Renault C Segment crossover render front quarter
Renault C Segment crossover render front quarter

Our rendering shows what the Renault Symbioz could look like

Renault has revealed its upcoming value-focused SUV will be named the Renault Symbioz ahead of its unveiling, which is set to take place in the spring.

Primed to launch as a compact SUV and a potential rival to the Toyota C-HR, the Symbioz will expand the French brand’s offering in the larger and more expensive C-segment.

The Symbioz is understood to be only slightly larger than the Clio-based Captur, at around 4410mm long and weighing in at under 1500kg, and will be positioned to fill the 'gap' between that car and the coupé-backed Arkana.


It will likely be based on the same CMF-B architecture as the Captur and will be offered with an E-Tech full-hybrid powertrain with 143bhp - the same as the engine that drives the current Renault Clio E-Tech hybrid.

The use of this advanced drivetrain should ensure increased driving enjoyment and lower fuel consumption.

Its platform should also enable it to offer the same choice of full- and plug-in hybrid powertrains while potentially paving the way for a pure-electric derivative further down the line, based on CMF-BEV platform (now known as Ampr Small).

Renault added the Symbioz name comes from the ancient Greek word ‘symbiosis’, which means ‘living together’.

It previously appeared seven years ago at the Geneva motor show on an electric concept car equipped with autonomous driving capabilities.

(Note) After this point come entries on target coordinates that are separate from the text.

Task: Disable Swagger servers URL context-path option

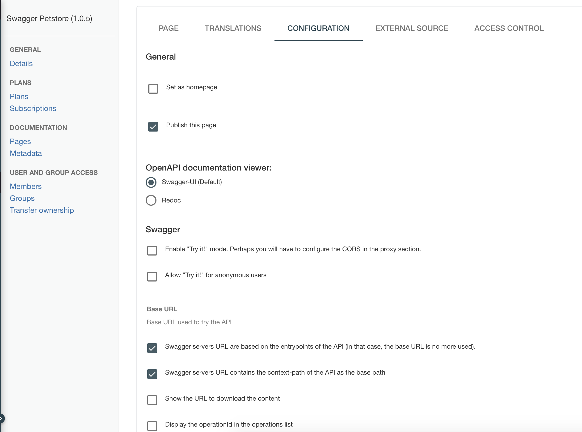Action: [x=152, y=374]
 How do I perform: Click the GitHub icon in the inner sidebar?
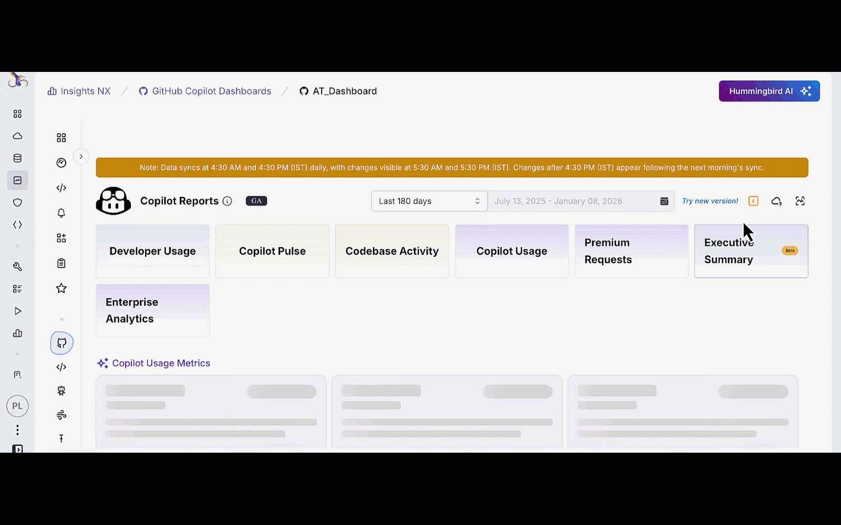[x=61, y=343]
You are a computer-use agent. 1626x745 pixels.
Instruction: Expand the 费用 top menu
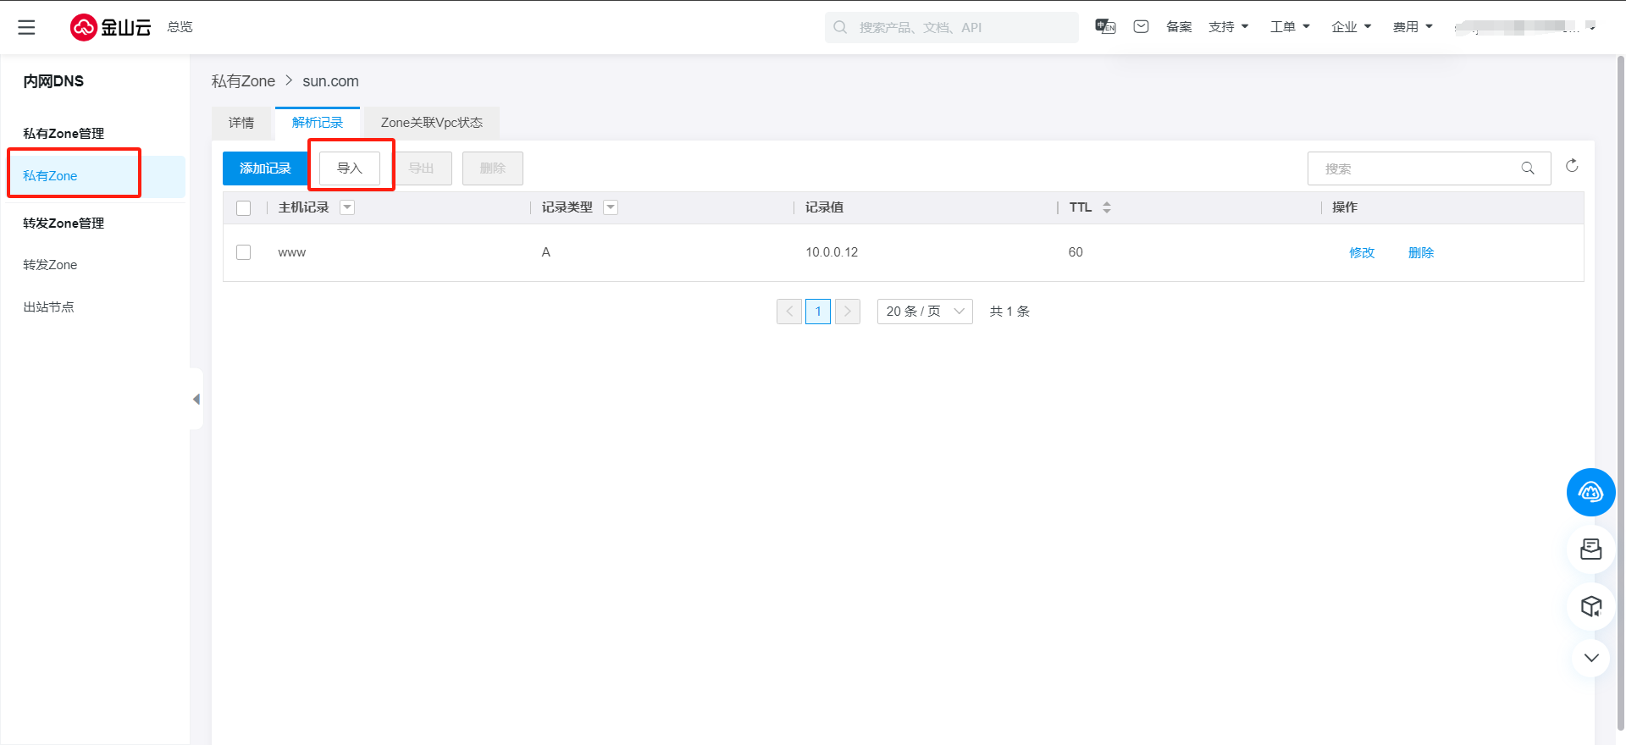tap(1413, 27)
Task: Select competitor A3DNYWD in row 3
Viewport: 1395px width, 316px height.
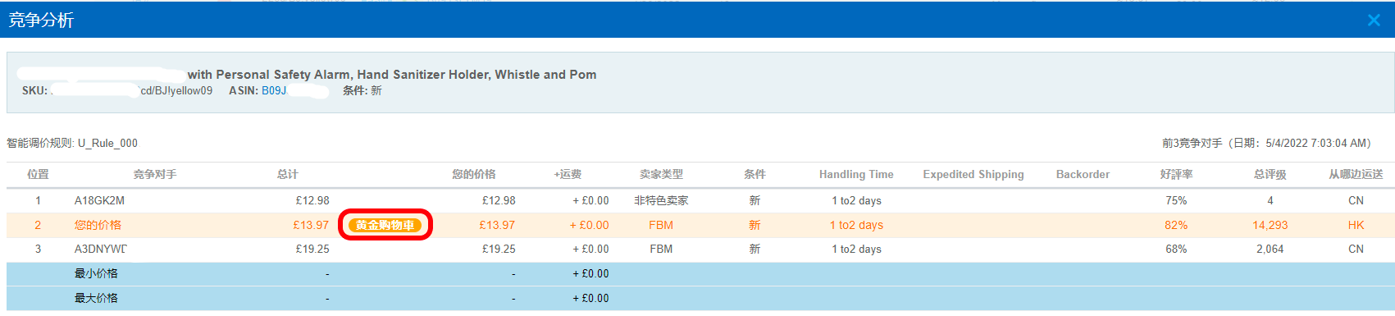Action: click(x=101, y=249)
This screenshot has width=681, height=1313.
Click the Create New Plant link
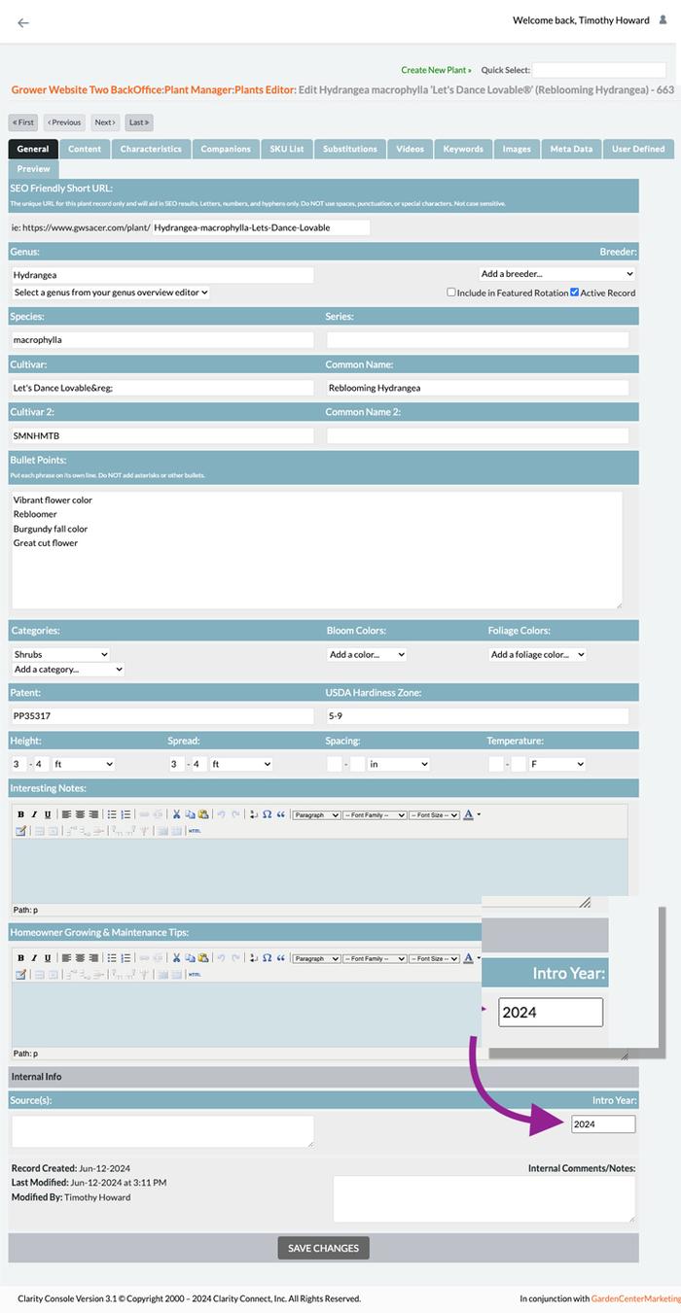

The new Symbioz is expected to complement its practicality with the best technology that Renault has to offer. This includes the new-generation Solarbay panoramic glass roof, which turns opaque at the flick of a switch, and the E-Tech full hybrid 145hp engine.

Product performance boss Bruno Vanel explained why Renault is expanding its line-up in this area: “We were a lot focused on the B-segment, maybe a little bit too much, whereas the European market is at least as much focused on the C-segment.

“What we did is balance our focus a little bit more between the C-segment and B-segment – and from less than 25% of our sales being C-segment, we have almost reached 40% in recent months.”

Vanel said introducing a car in this space would be emblematic of the brand’s push for higher margins with a new target demographic: “We are going for [it with] the Rafale and the Espace. These are sort of new areas for us, these kinds of SUVs.”

He added that “higher turnover is important for us, maybe also with some more affluent customers sometimes” but Renault does “not want to lose” its traditional customer base.

“We aren't aiming at being premium,” said Vanel. “I would say being at the top of what you call the mainstream but a little bit more at the top than at the bottom, for sure.”